## Begin Supplied data

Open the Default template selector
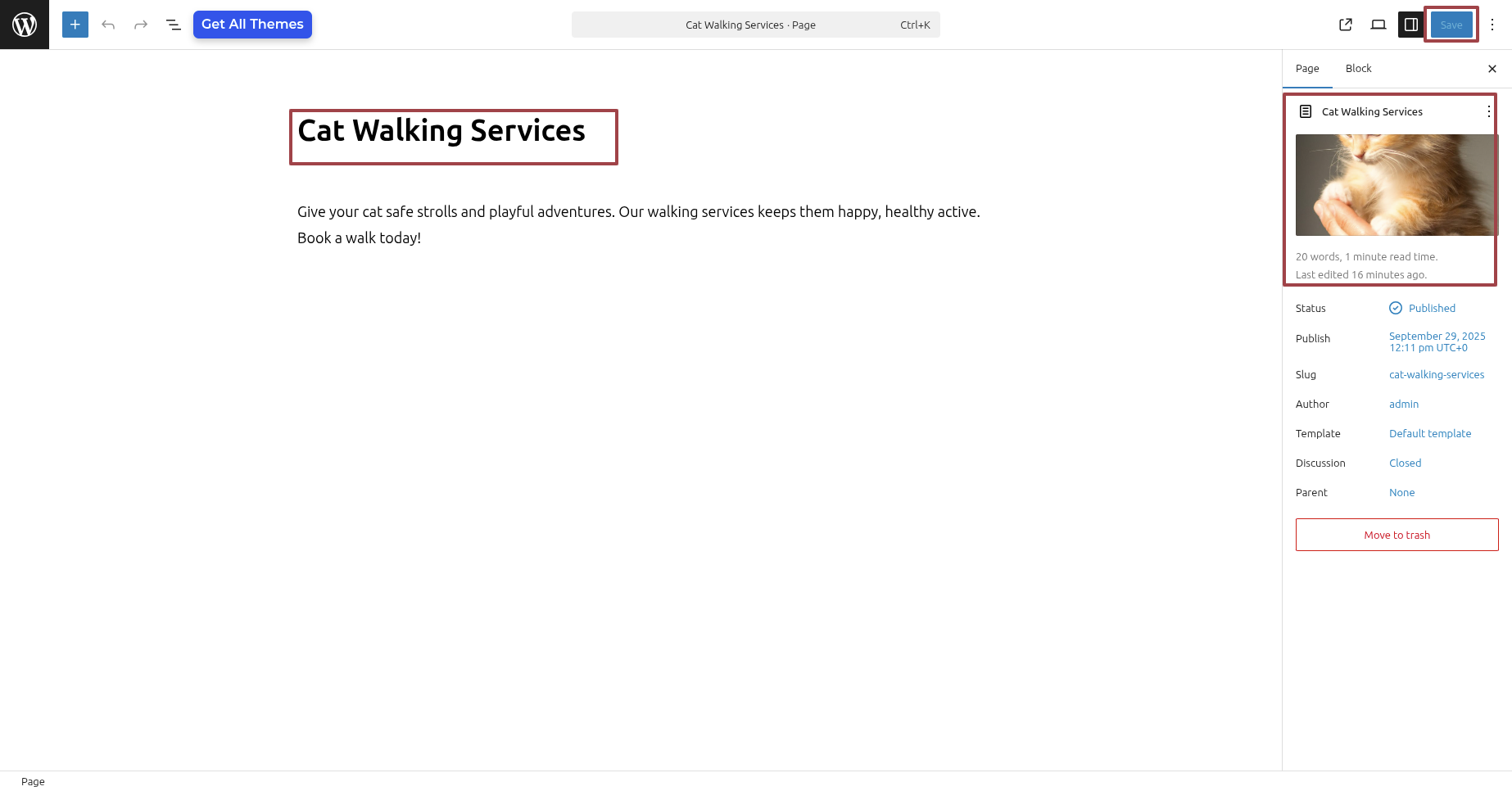The width and height of the screenshot is (1512, 791). tap(1429, 434)
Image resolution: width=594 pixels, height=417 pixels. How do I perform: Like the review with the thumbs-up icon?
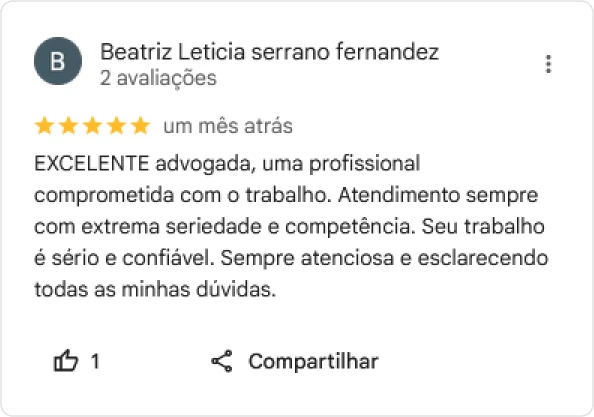66,361
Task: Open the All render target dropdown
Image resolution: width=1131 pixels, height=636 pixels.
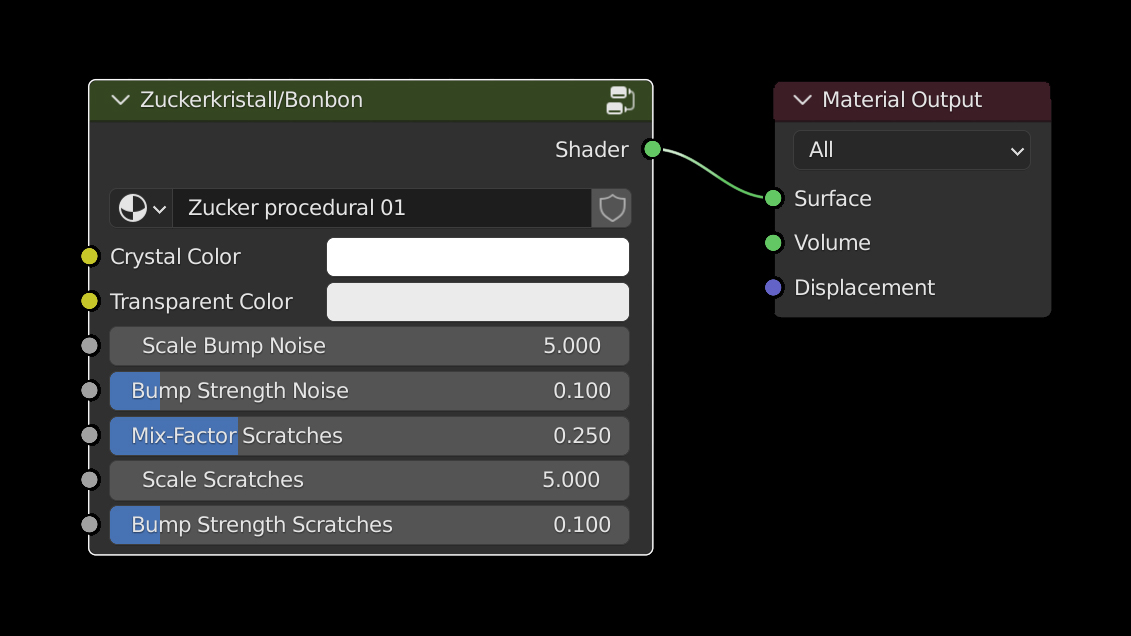Action: tap(911, 150)
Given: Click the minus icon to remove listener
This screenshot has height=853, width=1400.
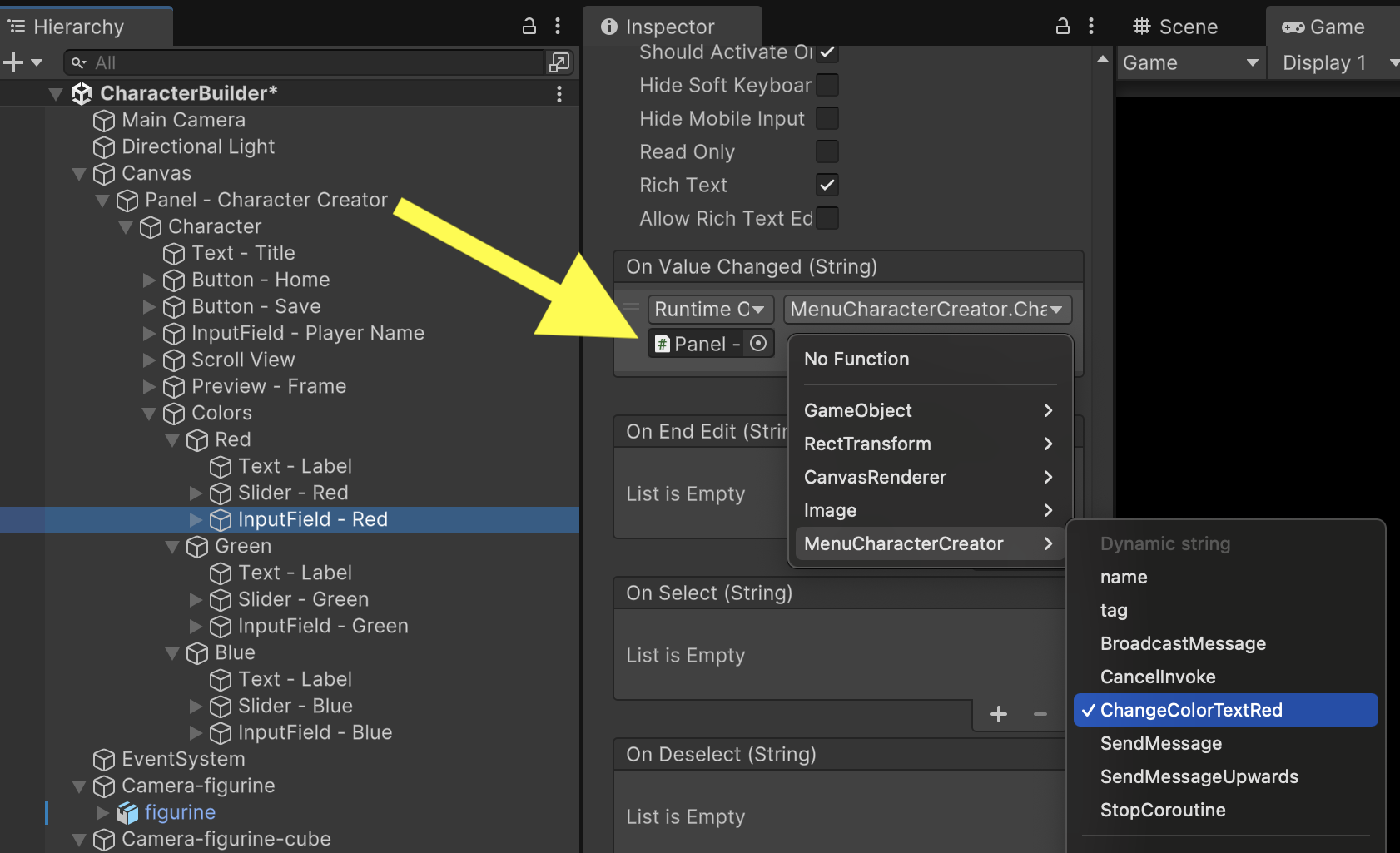Looking at the screenshot, I should coord(1040,714).
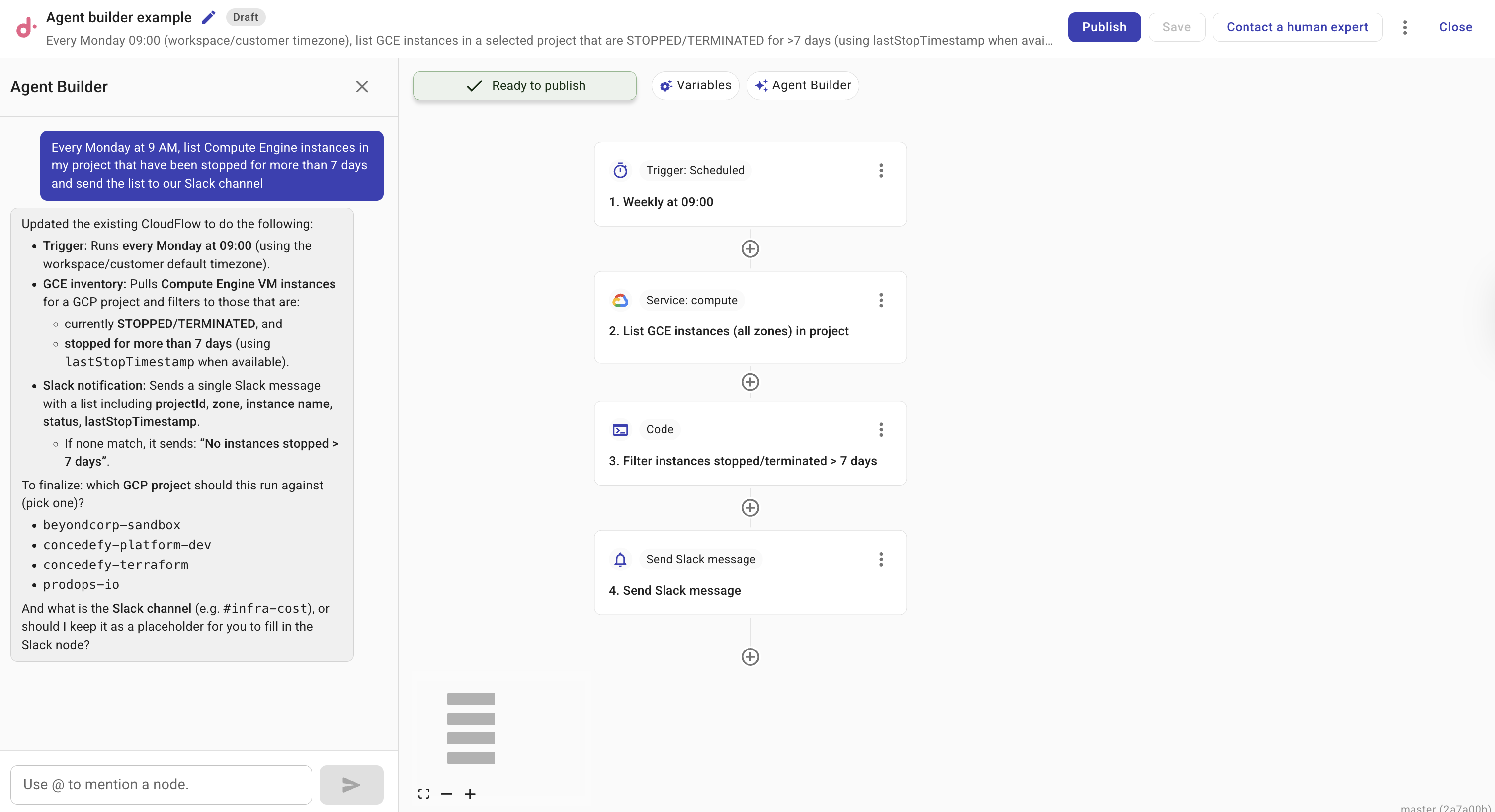
Task: Contact a human expert
Action: [x=1297, y=27]
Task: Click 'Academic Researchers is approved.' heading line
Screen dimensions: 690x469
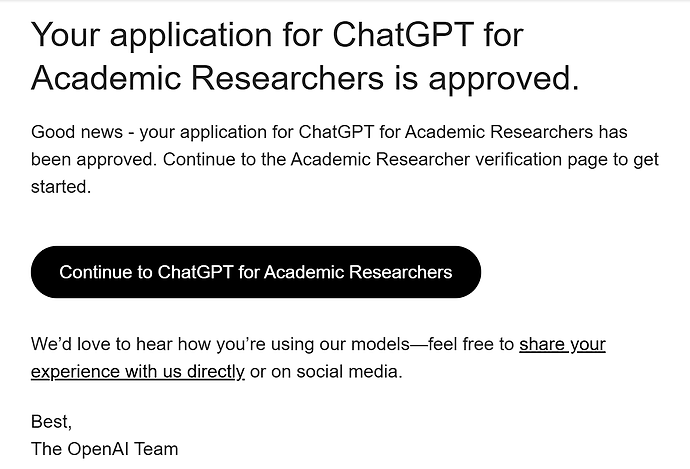Action: [305, 77]
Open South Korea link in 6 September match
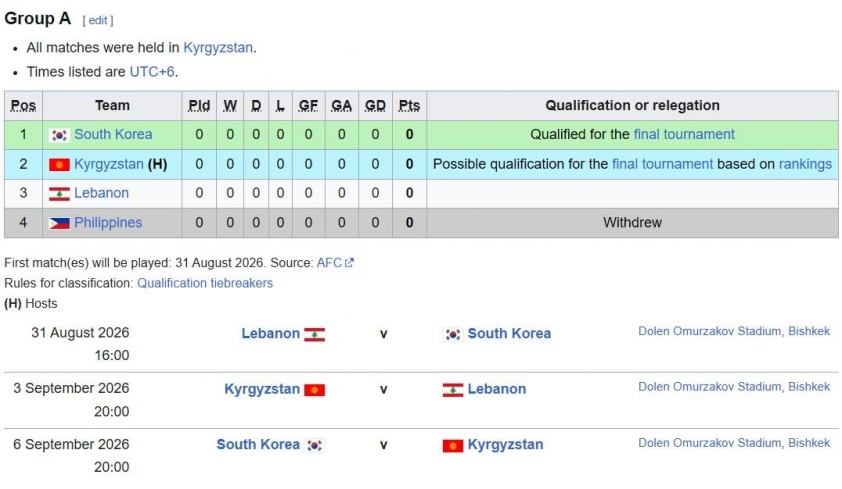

## End Supplied data

What you will do.
Rewrite the records above as a numbered list with one line per item, covering every record and skipping any blank lines. Leave the pictures out of your answer.

Result for this task.
1. Open the Default template selector
2. The width and height of the screenshot is (1512, 791). tap(1429, 434)
3. Image resolution: width=594 pixels, height=417 pixels. How do I perform: Like the review with the thumbs-up icon?
4. 66,361
5. Task: Open the All render target dropdown
6. Image resolution: width=1131 pixels, height=636 pixels.
7. Action: tap(911, 150)
8. Given: Click the minus icon to remove listener
9. This screenshot has height=853, width=1400.
10. Looking at the screenshot, I should coord(1040,714).
11. Task: Contact a human expert
12. Action: [x=1297, y=27]
13. Task: Click 'Academic Researchers is approved.' heading line
14. Screen dimensions: 690x469
15. Action: [305, 77]
16. Open South Korea link in 6 September match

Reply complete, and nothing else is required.